Göttsch joined the NSDAP on January 1, 1931 ( membership number 459.389) and joined the SS on March 15, 1931 (SS number 10.238), where he belonged to SS-Sturm 2 / III. On 1 October 1932 he took over in Kiel the Sicherheitsdienst . On April 1, 1933, Göttsch was involved in the lynching of the respected Kiel lawyer Friedrich Schumm . This act seemed to qualify Göttsch for higher tasks. In the summer of 1933 he was transferred to the so-called SD Upper Section East in Berlin. Later he worked in the SD main office , and there in particular in Central Department III 3.

During the so-called Röhm Putsch , Göttsch claims to have been commissioned with others to travel to Prague and murder Otto Strasser . The order was not carried out because the campaign was poorly prepared and they only saw Strasser once from a distance. Instead, Göttsch and Alfred Naujocks murdered an employee of Otto Strasser, the engineer Rudolf Formis , on the night of January 23, 1935 in a hotel near Prague.

After the German "annexation" of Austria to the German Reich in March 1938, Göttsch temporarily guarded the Austrian imperial regalia . In addition, he claims to have received the order from Franz Six to shoot the philosopher Othmar Spann , which he did not carry out because he appeared to be unqualified. For this he delivered Spann to the concentration camp, where he was badly mistreated. The murder of Wilhelm Freiherr von Ketteler these days by presumably Standartenführer Horst Böhme was not an unknown event for Göttsch in 1938.
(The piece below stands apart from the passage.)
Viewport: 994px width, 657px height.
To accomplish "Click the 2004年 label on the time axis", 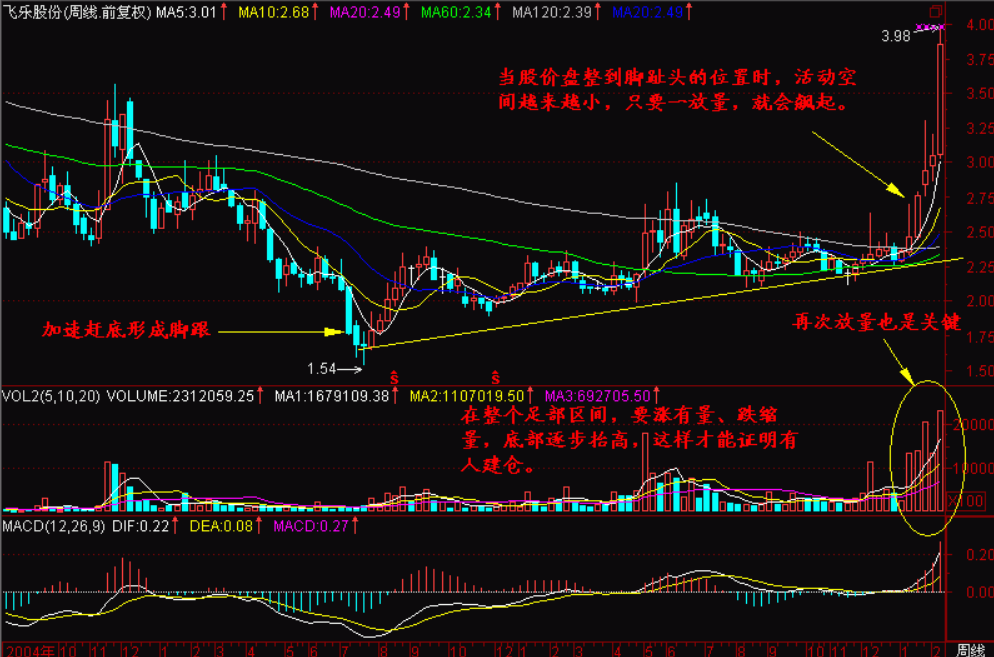I will (x=24, y=648).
He later became head of department in the Reich Security Main Office . In addition, he was still one of Heydrich's preferred specialists for combating opponents of the regime abroad. In 1939, Göttsch said he was supposed to participate in the attack on the Gleiwitz transmitter staged by the SD , but was excluded from the command group at the last moment due to differences with Herbert Mehlhorn . In 1940 Göttsch was involved in the kidnapping of British agents from the Netherlands to Germany, known as the Venlo incident . During the war he worked, among other things, as SS-Obersturmbannführer in the Balkan department of the SD.

Promotions

  • February 1, 1933: SS troop leader
  • February 15, 1934: SS-Sturmführer
  • June 20, 1934: Obersturmführer
  • January 24, 1935: Sturmhauptführer
  • January 30, 1939: Sturmbannführer
  • November 9, 1943: Obersturmbannführer

literature

  • Florian Altenhöner: The man who started World War II. Alfred Naujocks : Forger, murderer, terrorist , Prospero Verlag, Münster / Berlin 2010. ISBN 978-3-941688-10-0 . Contains, among other things, the biographies of Kiel SS members who made careers in the SD Berlin.

Individual evidence

  1. Lutz Hachmeister: The enemy researcher. The career of SS leader Franz Alfred Six , 1998, p. 344.
  2. Entry Werner Göttsch on www.dws-xip.pl
  3. Gerhard Paul : "Until then he had no idea about Jewish affairs". Herbert Hagen, the SD officer from Neumünster . In: Information on Schleswig-Holstein Contemporary History Issue 33/34.
  4. Ronald M. Smelser : The Sudeten Problem and the Third Reich, 1933-1938 , 1980, p. 154.
  5. ^ Karl Dietrich Bracher: Resistance in the Third Reich , 1984, p. 182.